Try it ▸ For the entries below, the expected answer is the line with "[Pasang Iklan] (463, 105)", the line with "Sundul Iklan", and every line between them, exactly as written, and nothing more.

Given data ▸
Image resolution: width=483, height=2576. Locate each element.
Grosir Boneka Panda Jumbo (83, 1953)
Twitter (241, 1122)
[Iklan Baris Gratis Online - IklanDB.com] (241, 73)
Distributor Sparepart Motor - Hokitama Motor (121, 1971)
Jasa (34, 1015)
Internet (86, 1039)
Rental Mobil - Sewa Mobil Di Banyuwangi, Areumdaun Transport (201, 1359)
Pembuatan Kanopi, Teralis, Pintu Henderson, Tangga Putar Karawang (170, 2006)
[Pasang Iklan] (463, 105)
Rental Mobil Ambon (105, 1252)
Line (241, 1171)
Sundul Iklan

* * *

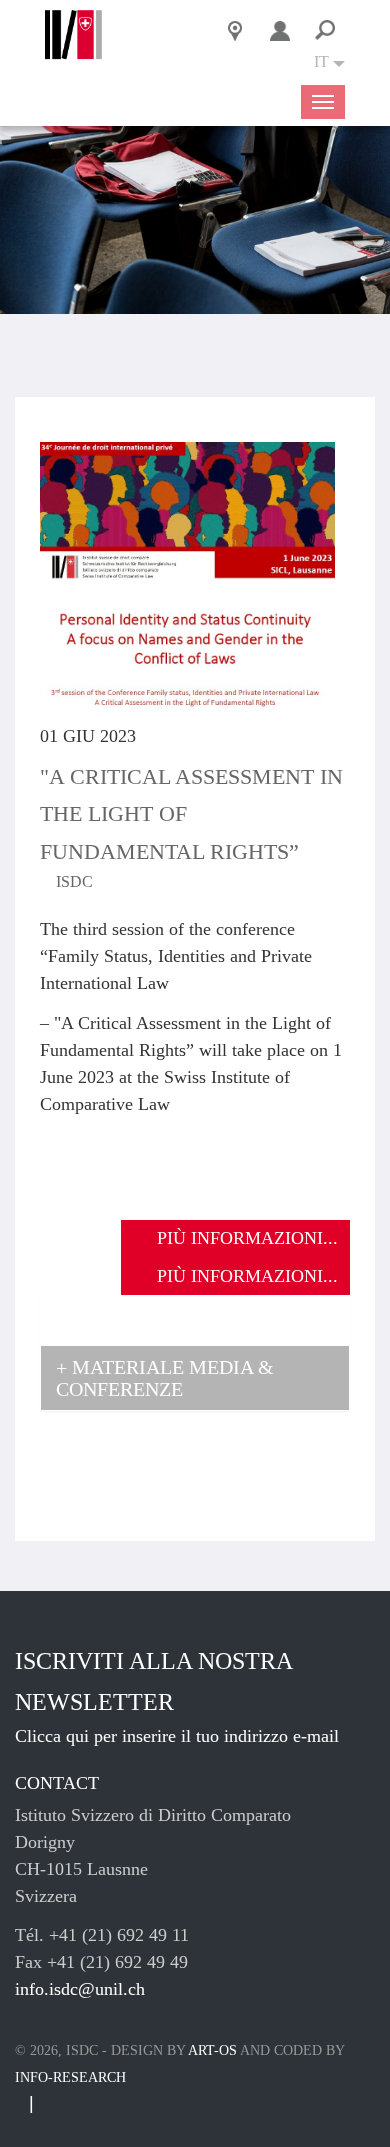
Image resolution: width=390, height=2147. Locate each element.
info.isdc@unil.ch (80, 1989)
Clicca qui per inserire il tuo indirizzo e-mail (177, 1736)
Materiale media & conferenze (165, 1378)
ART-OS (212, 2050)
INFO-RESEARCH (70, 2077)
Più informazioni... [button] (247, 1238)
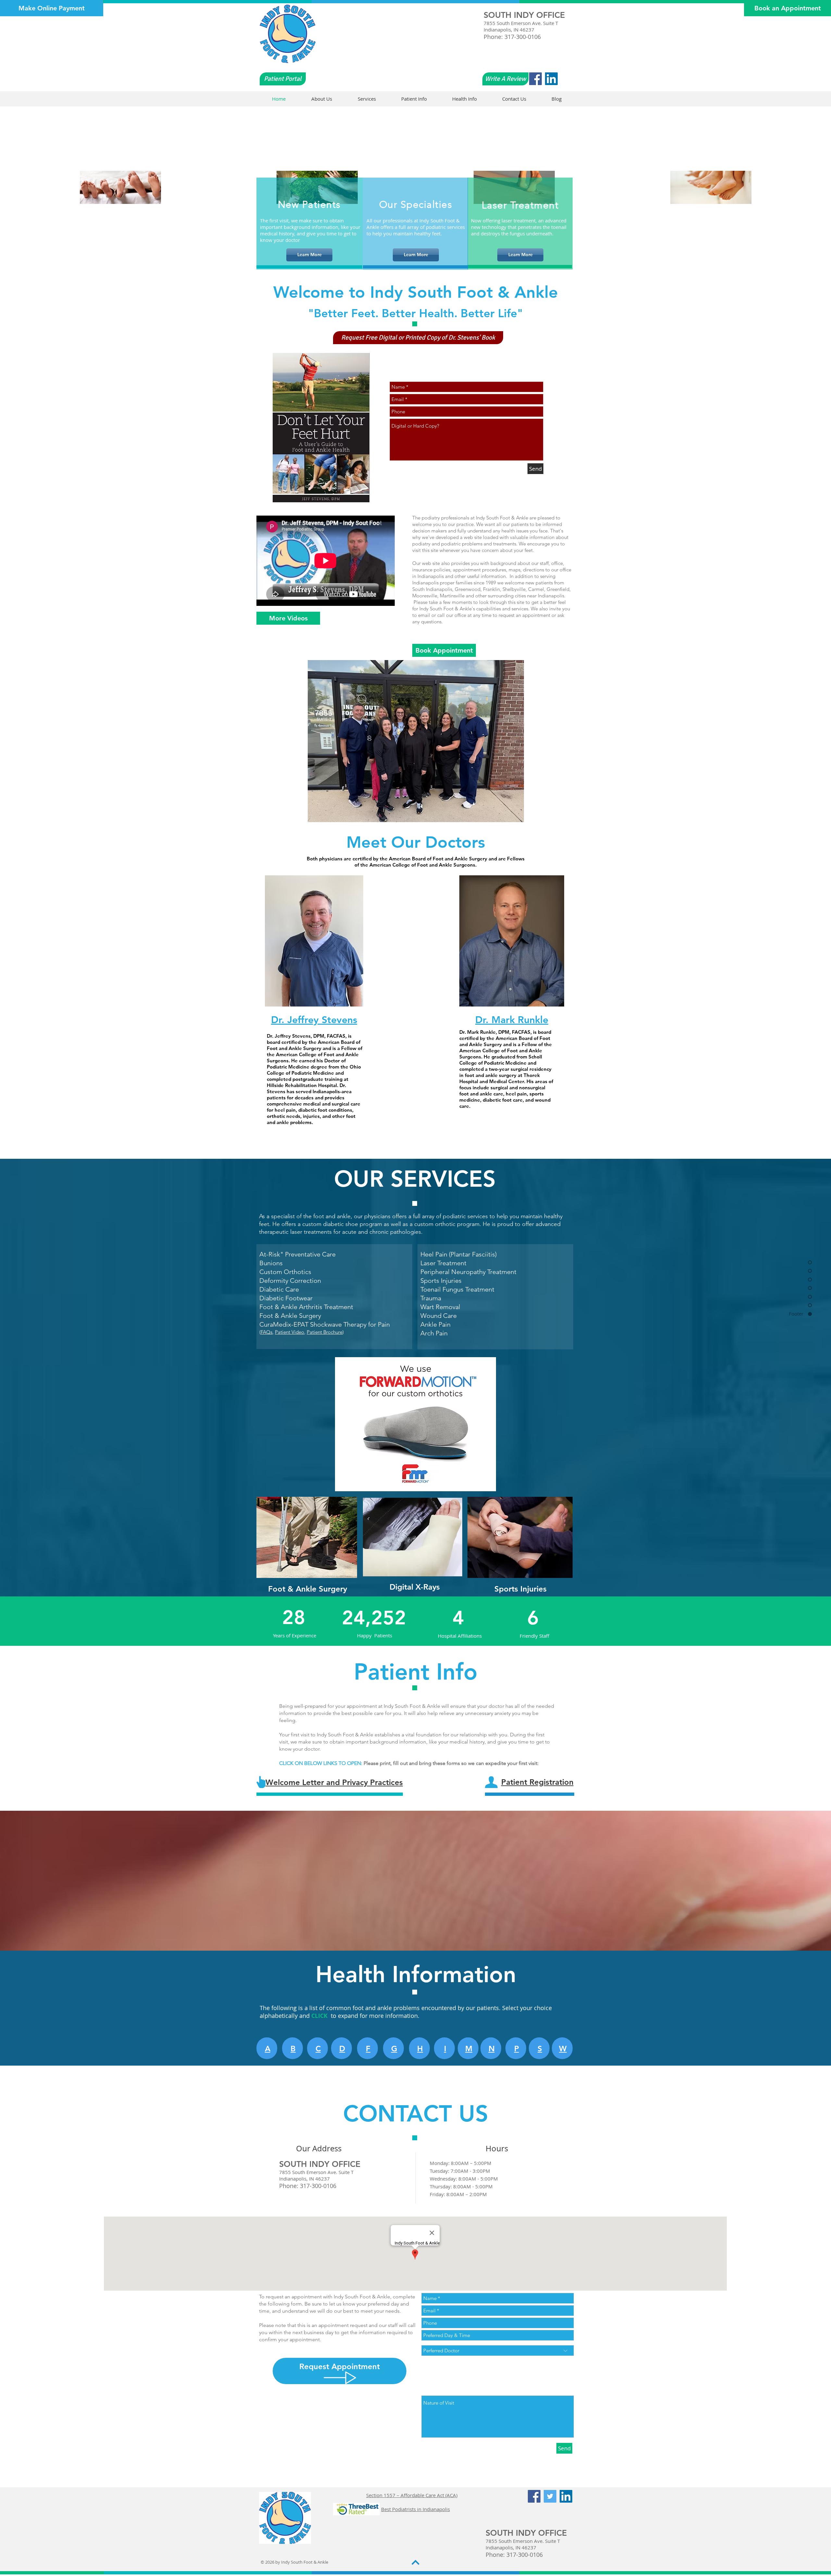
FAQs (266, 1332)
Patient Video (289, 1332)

...

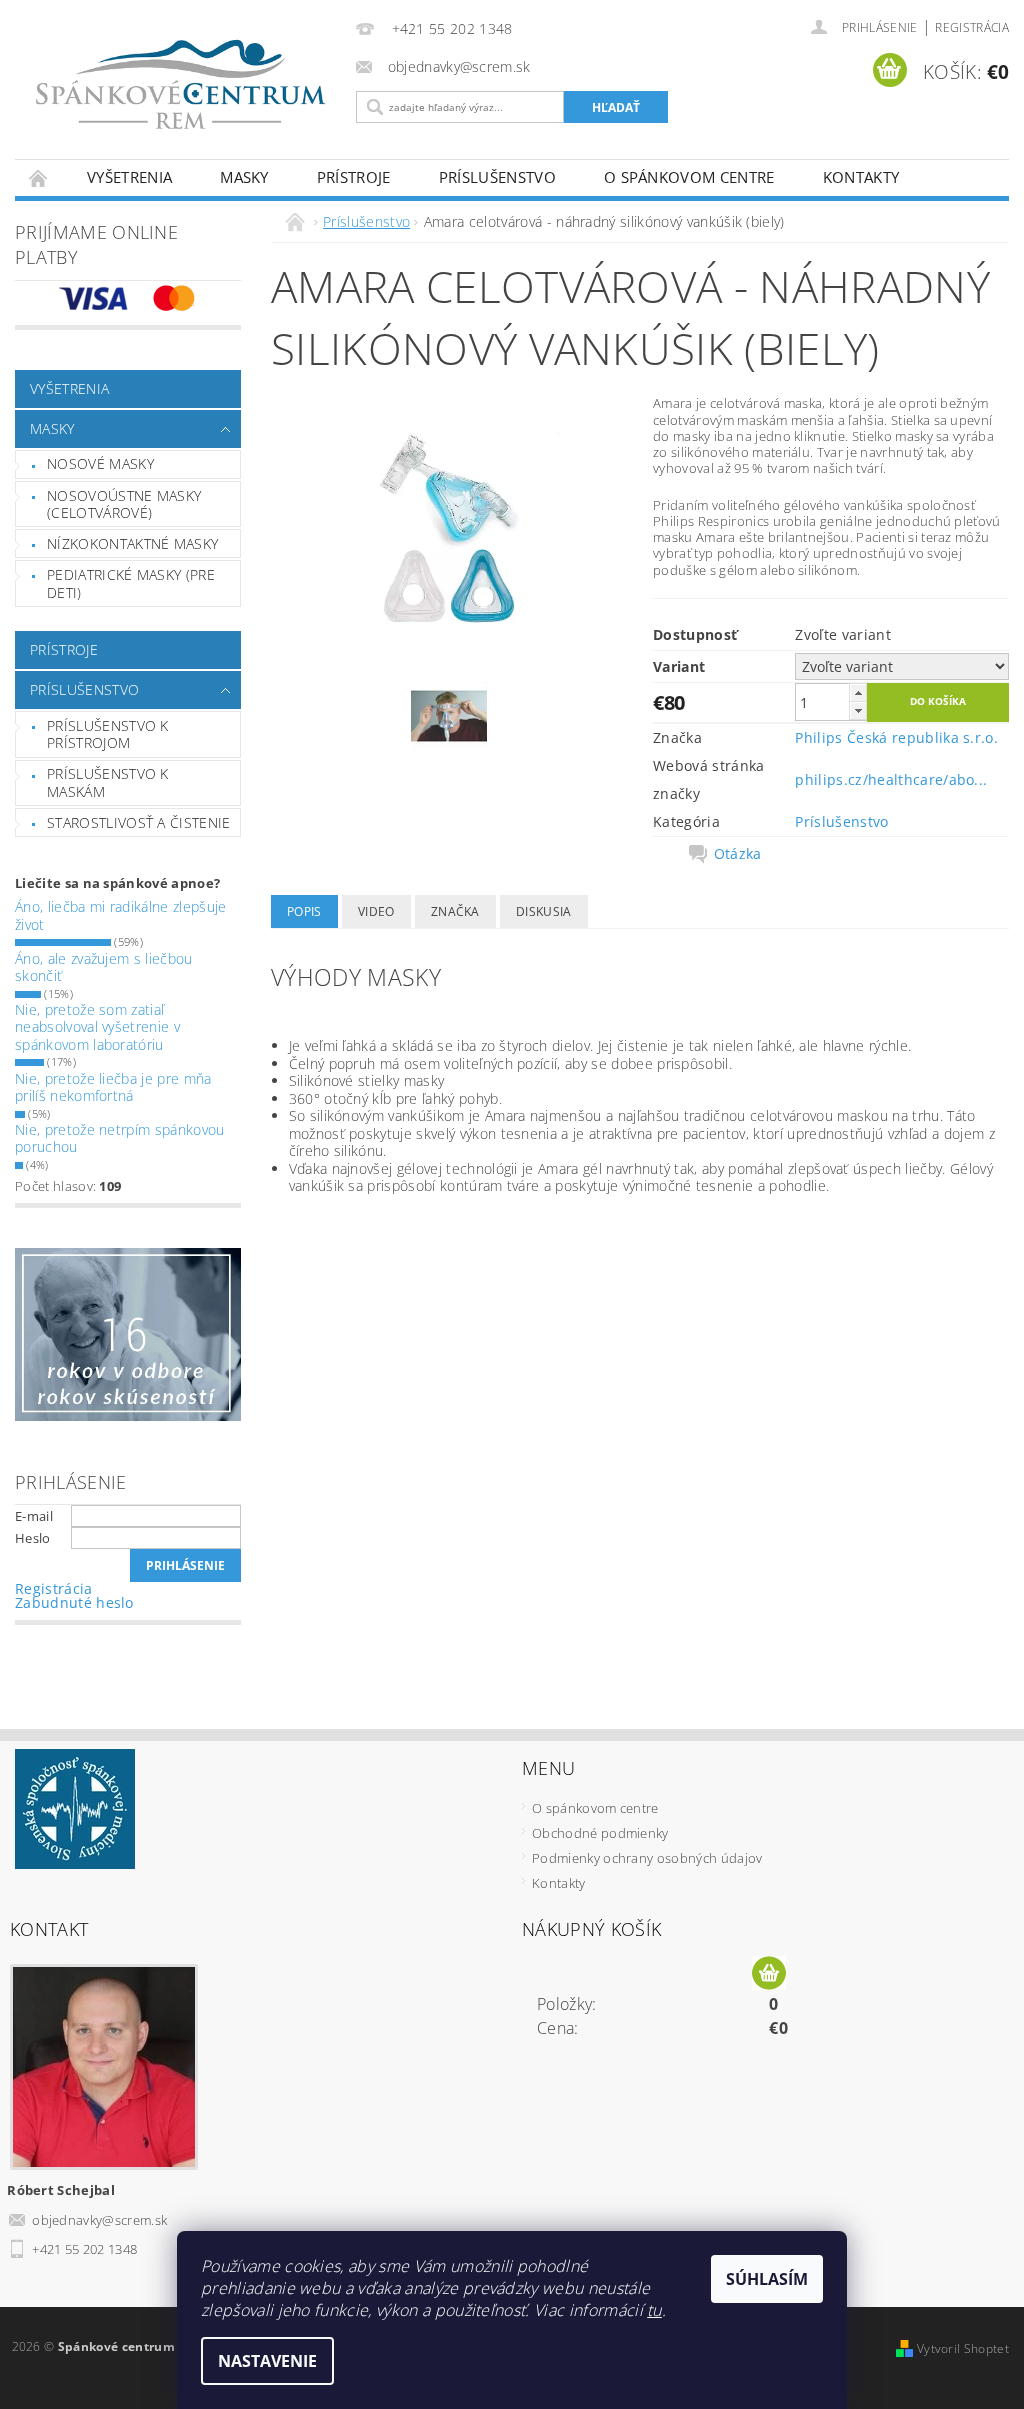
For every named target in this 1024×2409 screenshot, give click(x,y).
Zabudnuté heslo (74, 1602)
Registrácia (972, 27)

Task result ▸
[Pasang Iklan] (463, 105)
Rental Mobil Ambon (105, 1252)
Line (241, 1171)
Sundul Iklan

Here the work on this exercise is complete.